> The task
Search the entries below for "computer" and copy each matching line.

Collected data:
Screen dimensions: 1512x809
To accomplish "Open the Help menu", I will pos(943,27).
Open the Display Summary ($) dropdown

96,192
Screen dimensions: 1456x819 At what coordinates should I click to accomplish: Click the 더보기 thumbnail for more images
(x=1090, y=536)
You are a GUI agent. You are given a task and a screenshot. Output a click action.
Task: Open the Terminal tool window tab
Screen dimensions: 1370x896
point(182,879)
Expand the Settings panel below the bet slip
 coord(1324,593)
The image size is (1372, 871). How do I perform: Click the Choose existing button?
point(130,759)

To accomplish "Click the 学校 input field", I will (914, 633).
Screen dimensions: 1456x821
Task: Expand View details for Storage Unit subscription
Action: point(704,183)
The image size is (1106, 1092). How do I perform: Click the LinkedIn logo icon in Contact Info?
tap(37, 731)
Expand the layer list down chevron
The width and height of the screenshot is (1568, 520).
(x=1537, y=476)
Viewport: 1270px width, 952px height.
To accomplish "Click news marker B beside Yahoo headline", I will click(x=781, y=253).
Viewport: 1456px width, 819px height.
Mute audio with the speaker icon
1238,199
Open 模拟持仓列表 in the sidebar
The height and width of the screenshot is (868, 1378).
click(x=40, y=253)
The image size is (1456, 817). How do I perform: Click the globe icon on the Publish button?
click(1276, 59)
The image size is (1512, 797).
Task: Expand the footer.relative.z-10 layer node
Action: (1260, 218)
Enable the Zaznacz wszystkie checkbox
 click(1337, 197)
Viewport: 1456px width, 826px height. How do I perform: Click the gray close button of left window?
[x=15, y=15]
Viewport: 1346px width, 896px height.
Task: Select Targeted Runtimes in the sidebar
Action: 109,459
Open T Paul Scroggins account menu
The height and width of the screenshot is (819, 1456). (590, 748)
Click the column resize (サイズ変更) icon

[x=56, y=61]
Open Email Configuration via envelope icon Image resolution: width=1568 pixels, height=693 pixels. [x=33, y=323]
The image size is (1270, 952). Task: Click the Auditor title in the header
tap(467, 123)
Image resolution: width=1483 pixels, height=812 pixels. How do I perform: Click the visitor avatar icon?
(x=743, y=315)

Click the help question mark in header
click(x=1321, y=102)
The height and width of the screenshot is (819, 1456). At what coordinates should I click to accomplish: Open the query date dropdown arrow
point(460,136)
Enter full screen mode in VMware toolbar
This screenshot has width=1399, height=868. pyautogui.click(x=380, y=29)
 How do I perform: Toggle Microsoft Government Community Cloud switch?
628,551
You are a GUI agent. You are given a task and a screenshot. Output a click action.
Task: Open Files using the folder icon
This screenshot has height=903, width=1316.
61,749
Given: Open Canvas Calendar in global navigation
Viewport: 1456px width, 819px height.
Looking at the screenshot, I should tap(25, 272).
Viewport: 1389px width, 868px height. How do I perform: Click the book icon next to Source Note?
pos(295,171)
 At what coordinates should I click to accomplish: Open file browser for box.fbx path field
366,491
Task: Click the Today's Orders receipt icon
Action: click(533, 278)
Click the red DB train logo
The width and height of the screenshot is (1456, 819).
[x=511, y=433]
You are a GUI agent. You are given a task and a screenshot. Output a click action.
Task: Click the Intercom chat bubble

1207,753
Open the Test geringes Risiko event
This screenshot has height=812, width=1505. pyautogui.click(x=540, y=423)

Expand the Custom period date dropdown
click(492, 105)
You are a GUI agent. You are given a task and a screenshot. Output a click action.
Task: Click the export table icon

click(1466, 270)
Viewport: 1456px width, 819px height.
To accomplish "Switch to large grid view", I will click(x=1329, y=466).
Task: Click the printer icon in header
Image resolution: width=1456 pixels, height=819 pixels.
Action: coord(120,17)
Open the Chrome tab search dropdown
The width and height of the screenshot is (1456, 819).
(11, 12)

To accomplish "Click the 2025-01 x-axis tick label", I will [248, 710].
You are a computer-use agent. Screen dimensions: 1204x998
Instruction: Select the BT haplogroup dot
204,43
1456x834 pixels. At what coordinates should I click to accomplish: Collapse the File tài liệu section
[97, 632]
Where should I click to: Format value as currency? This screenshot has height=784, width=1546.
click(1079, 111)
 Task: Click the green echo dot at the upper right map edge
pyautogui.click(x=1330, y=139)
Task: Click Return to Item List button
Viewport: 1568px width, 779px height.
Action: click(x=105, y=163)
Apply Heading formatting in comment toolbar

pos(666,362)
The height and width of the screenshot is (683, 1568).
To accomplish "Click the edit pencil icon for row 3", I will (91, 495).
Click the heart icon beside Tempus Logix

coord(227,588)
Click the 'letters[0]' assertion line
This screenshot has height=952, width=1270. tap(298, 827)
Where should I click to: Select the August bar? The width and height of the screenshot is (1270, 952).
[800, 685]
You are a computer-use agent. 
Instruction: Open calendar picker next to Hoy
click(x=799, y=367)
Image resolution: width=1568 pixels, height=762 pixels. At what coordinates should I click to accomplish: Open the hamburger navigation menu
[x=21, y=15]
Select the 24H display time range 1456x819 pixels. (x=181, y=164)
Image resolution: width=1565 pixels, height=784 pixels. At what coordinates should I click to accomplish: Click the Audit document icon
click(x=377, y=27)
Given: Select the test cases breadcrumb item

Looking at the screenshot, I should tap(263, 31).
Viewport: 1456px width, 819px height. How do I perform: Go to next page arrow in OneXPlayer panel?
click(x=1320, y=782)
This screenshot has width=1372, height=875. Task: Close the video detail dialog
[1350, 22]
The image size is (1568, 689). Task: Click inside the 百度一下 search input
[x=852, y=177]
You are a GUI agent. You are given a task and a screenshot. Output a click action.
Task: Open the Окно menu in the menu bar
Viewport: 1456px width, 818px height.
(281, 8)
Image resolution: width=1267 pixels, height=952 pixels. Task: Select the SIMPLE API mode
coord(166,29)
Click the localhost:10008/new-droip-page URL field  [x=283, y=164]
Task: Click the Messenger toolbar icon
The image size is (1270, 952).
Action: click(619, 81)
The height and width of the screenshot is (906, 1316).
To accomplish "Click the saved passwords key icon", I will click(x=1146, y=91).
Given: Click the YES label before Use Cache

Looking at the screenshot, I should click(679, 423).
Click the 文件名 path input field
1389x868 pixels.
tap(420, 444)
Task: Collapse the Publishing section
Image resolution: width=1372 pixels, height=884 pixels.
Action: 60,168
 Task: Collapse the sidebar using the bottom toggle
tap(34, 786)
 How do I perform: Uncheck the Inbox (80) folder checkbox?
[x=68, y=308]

> Solution below
You are a computer-use agent. Screen dimensions: 1204x998
You are a computer-use agent. 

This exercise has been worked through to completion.